In modern clinical neuro-oncology, the diagnosis and classification of malignant gliomas remains problematic and effective therapies are still elusive. As patient prognosis and therapeutic decisions rely on accurate pathological grading or classification of tumor cells, extensive investigation is going on for accurately identifying the types of glioma cancer. Unfortunately, many malignant gliomas are diagnostically challenging; these non-classic lesions are difficult to classify by histological features, thereby resulting in considerable interobserver variability and limited diagnosis reproducibility. In recent years, there has been a move towards the use of cDNA microarrays for tumor classification. These high-throughput assays provide relative mRNA expression measurements simultaneously for thousands of genes. A key statistical task is to perform classification via different expression patterns. Gene expression profiles may offer more information than classical morphology and may provide a better alternative to the classical tumor diagnosis schemes. The classification becomes more difficult when there are more than two cancer types, as with glioma.

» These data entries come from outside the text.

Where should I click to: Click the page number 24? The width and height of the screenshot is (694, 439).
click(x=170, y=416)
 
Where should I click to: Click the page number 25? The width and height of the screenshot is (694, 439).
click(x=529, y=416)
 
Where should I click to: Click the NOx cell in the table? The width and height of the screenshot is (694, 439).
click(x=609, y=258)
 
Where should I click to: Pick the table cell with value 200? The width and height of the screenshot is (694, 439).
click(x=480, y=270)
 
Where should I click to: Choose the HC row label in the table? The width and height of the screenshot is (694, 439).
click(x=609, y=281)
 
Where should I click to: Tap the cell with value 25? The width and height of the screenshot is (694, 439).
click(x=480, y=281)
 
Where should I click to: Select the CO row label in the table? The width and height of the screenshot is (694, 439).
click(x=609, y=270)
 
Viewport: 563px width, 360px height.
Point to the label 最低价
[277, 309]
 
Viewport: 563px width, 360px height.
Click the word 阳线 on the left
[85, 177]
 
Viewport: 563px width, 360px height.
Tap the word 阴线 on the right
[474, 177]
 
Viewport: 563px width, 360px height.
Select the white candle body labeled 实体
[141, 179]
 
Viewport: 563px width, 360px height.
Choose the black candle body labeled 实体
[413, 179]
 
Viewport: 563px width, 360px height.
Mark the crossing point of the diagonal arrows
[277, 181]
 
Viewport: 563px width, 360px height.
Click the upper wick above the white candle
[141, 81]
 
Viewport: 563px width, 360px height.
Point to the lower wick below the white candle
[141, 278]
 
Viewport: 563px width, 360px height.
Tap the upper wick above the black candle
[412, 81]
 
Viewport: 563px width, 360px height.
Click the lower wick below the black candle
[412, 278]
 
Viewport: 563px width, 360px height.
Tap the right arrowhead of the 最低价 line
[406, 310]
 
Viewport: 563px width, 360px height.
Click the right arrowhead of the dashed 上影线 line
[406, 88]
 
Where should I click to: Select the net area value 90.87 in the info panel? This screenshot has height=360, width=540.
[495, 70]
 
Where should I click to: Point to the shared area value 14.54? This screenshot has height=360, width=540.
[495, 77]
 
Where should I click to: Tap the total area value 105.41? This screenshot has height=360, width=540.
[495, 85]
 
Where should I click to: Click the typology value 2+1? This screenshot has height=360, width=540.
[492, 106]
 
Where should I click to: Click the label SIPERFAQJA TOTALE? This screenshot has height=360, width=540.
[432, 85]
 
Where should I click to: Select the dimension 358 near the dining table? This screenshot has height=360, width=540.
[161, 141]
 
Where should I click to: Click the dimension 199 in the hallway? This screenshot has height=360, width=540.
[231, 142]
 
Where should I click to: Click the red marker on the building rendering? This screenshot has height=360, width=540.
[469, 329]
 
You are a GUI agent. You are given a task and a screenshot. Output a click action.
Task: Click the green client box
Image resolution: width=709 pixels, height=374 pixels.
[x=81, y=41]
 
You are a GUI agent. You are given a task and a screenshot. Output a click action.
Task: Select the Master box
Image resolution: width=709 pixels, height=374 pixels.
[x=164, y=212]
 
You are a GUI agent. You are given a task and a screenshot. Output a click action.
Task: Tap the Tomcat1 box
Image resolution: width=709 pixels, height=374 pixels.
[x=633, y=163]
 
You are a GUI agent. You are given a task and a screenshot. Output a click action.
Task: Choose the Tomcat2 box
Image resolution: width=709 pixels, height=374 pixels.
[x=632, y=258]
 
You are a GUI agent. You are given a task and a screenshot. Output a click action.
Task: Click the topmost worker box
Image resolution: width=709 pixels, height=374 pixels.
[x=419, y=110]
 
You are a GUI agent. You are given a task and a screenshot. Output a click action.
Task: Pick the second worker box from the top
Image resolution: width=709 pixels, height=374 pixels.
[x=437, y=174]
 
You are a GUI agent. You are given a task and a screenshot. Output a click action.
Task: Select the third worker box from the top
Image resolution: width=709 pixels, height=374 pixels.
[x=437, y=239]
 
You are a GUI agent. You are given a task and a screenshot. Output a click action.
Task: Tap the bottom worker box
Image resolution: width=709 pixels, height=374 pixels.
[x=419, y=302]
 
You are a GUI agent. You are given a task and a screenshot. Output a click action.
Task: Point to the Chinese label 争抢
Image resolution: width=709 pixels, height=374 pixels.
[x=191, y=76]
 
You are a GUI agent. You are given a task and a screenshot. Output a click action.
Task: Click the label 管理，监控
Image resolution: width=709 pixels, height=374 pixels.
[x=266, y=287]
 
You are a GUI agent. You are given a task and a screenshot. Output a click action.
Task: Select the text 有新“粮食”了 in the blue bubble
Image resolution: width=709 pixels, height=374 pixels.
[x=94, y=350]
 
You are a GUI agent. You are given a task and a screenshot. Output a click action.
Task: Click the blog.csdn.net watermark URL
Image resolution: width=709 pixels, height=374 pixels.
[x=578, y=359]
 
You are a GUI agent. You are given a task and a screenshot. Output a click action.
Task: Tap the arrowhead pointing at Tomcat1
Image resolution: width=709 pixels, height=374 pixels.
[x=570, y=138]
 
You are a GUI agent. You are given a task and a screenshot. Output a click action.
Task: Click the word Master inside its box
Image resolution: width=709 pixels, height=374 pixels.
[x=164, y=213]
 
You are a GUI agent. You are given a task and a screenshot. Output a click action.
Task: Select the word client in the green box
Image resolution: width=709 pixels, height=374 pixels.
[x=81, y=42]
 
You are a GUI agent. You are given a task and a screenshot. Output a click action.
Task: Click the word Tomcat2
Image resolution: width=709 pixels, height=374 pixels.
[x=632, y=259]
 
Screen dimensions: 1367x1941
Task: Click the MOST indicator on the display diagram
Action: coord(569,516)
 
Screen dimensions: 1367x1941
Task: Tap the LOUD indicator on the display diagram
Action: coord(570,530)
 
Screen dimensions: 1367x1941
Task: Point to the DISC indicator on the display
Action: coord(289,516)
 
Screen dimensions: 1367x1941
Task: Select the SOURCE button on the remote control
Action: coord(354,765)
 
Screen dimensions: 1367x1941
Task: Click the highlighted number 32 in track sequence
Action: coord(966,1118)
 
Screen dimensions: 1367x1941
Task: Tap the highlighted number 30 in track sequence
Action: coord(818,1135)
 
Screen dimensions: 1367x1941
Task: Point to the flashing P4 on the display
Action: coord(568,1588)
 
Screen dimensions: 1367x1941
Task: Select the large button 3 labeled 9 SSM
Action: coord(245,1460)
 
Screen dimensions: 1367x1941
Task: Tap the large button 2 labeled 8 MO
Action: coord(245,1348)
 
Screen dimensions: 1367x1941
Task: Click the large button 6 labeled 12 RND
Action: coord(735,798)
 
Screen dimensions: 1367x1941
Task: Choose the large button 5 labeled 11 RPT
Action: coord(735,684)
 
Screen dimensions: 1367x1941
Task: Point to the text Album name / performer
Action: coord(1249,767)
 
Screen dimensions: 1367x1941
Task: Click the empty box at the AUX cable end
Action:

This talk considers several Bayesian classification methods for the analysis of the glioma cancer with microarray data based on reproducing kernel Hilbert space under the multiclass setup. We consider the multinomial logit likelihood as well as the likelihood related to the muliclass Support Vector Machine (SVM) model. It is shown that our proposed Bayesian classification models with multiple shrinkage parameters can produce more accurate classification scheme for the glioma cancer compared to the several existing classical methods. We have also proposed a Bayesian variable selection scheme for selecting the differentially expressed genes integrated with our model. This integrated approach improves classifier design by yielding simultaneous gene selection.